Kak Devina kembali ke kamar. Sepanjang obrolan kami hanya diisi tentang rencana liburan, sesekali menjelajah internet mencari penginapan nyaman yang terdekat dengan lokasi itu. Menentukan pesawat mana yang akan kami pilih, dan tempat sewa kendaraan di sana. Kak Devina sudah sepakat dengan kedua orang tuanya untuk menambah tempat yang akan dikunjungi. Ia juga bercerita bahwa Geovan akan ikut, tentu saja orang tuanya tidak sama sekali melarang. Ah, mungkin Davino juga akan mengajak kekasihnya.
Ketukan pintu menghentikan obrolan kami, berbarengan menoleh ke arah pintu yang tanpa persetujuan lagi dibuka oleh seseorang. "Devina, gue pinjem sisir."
Davino berdiri di ambang pintu, kini tatapannya penuh mengarah ke arahku.

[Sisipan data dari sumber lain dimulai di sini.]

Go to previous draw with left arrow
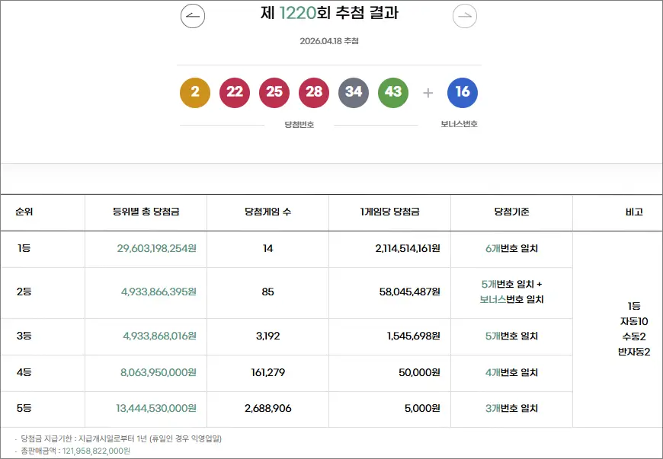Screen dimensions: 663x459 click(193, 16)
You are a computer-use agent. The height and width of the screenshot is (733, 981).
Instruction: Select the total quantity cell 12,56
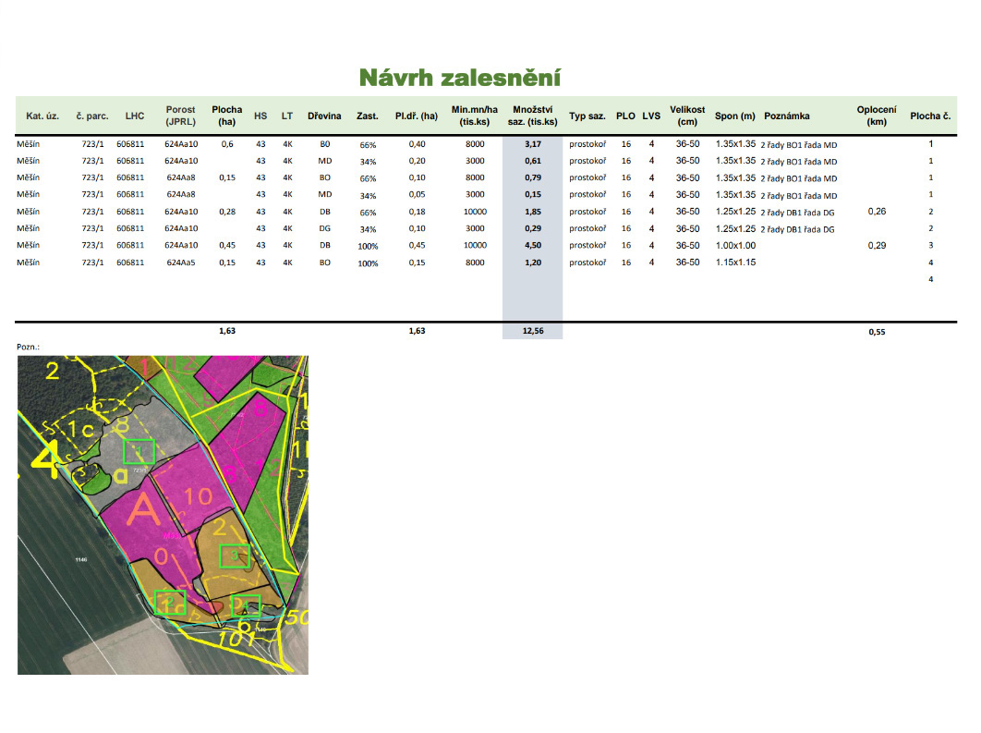[x=533, y=331]
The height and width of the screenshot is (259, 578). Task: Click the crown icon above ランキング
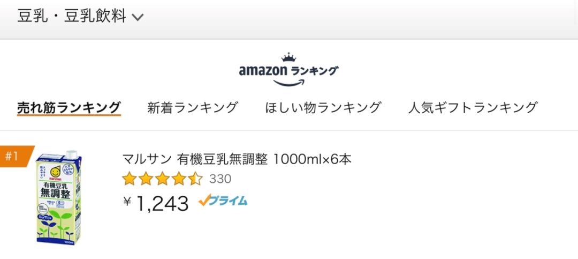[288, 57]
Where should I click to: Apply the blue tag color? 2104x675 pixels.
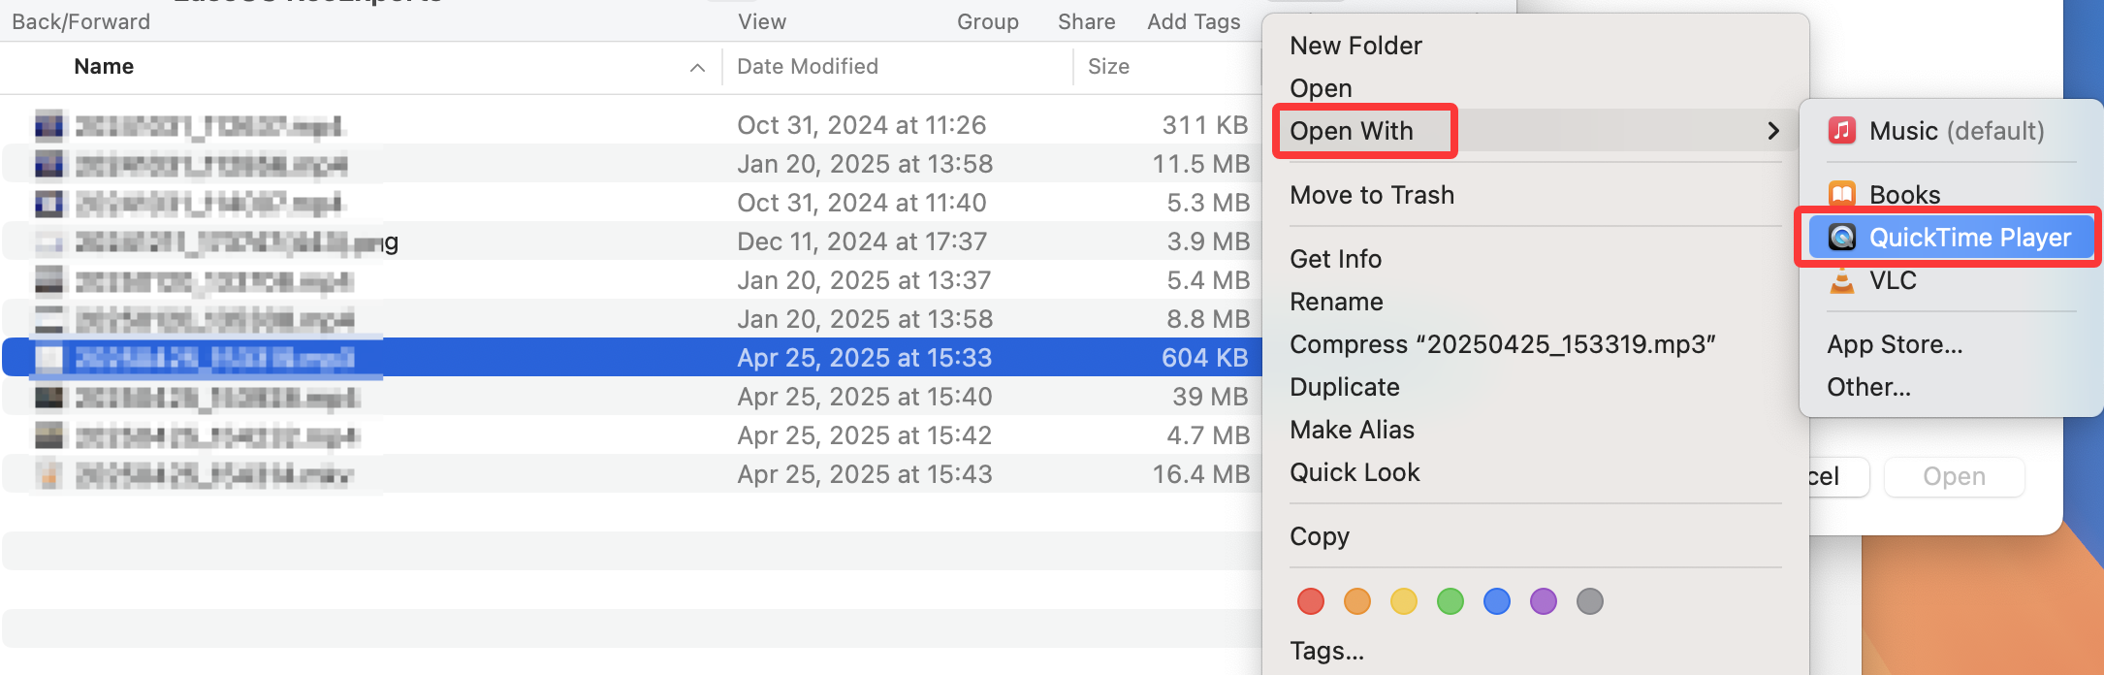(1497, 601)
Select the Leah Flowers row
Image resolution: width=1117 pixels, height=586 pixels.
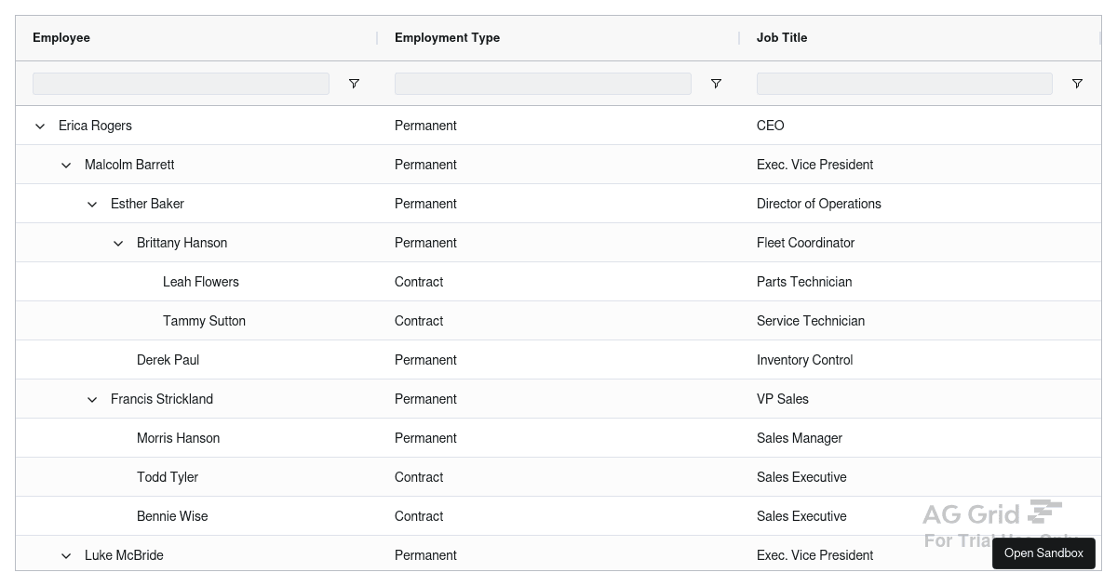coord(372,281)
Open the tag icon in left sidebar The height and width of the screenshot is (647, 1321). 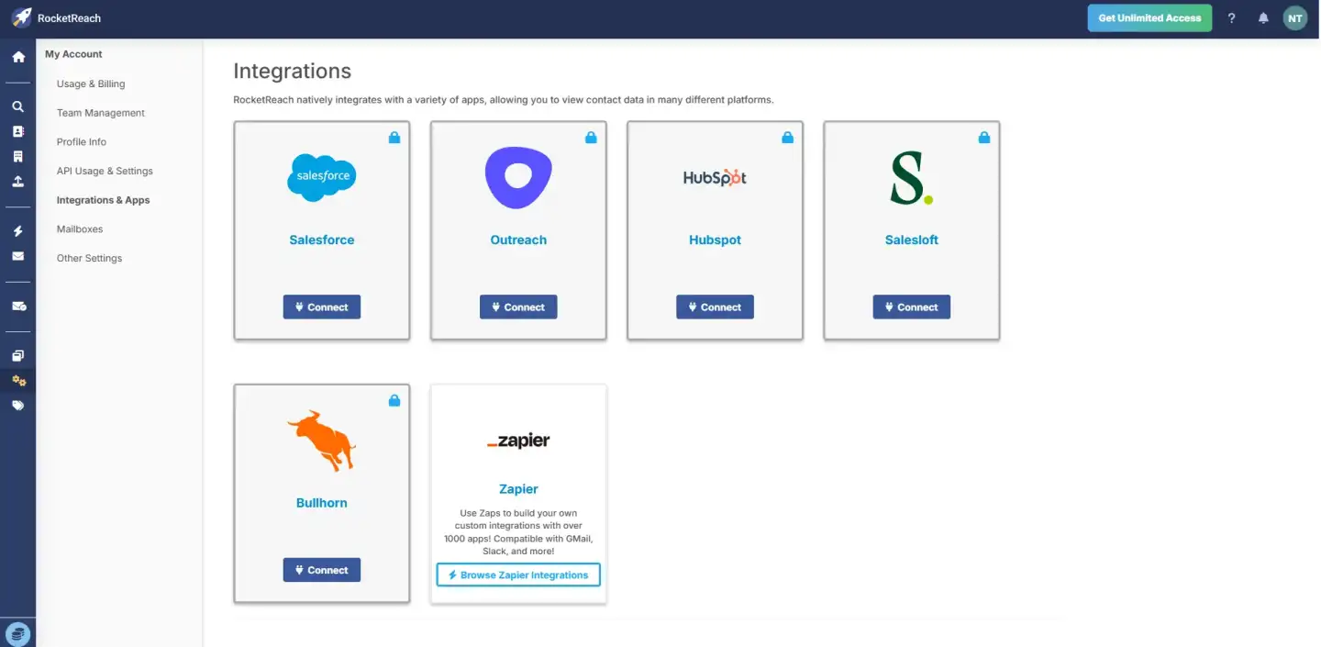click(17, 405)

Kak Devina mendengus, kembali menatap layar laptopnya. "Ambil aja tuh di meja rias."
Davino melangkah masuk, pakaiannya sudah rapih. Aku mengalihkan tatapan, ikut menatap layar laptop. Lima belas detik kemudian, Davino bertanya, "Udah lama, Nay?"
Aku berdeham sejenak. "Belum terlalu."
"Kemana aja?"
"Hah?"
"Nggak deh." Davino menyimpan kembali sisirnya setelah rambutnya selesai disisir. "Dev, jaga rumah. Gue jalan dulu."
"Bodo."
"Serius, Devina!"
"IYA, DAVINO ADIKKU SAYANG YANG PALING GANTENG SEASIA TENGGARA."
"Oke. Nanti gue bawain martabak mini dua biji."
"Sialan. Udah mini, cuma dua pula."
Davino tertawa, menutup kembali pintu kamar. Davino baik-baik saja, dia sangat bahagia sepertinya. Ada dua perasaan lega melihatnya pertama aku tenang dan tidak merasa bersalah, kedua aku sedih karena ternyata hilangnya aku tidak pernah berarti apa-apa.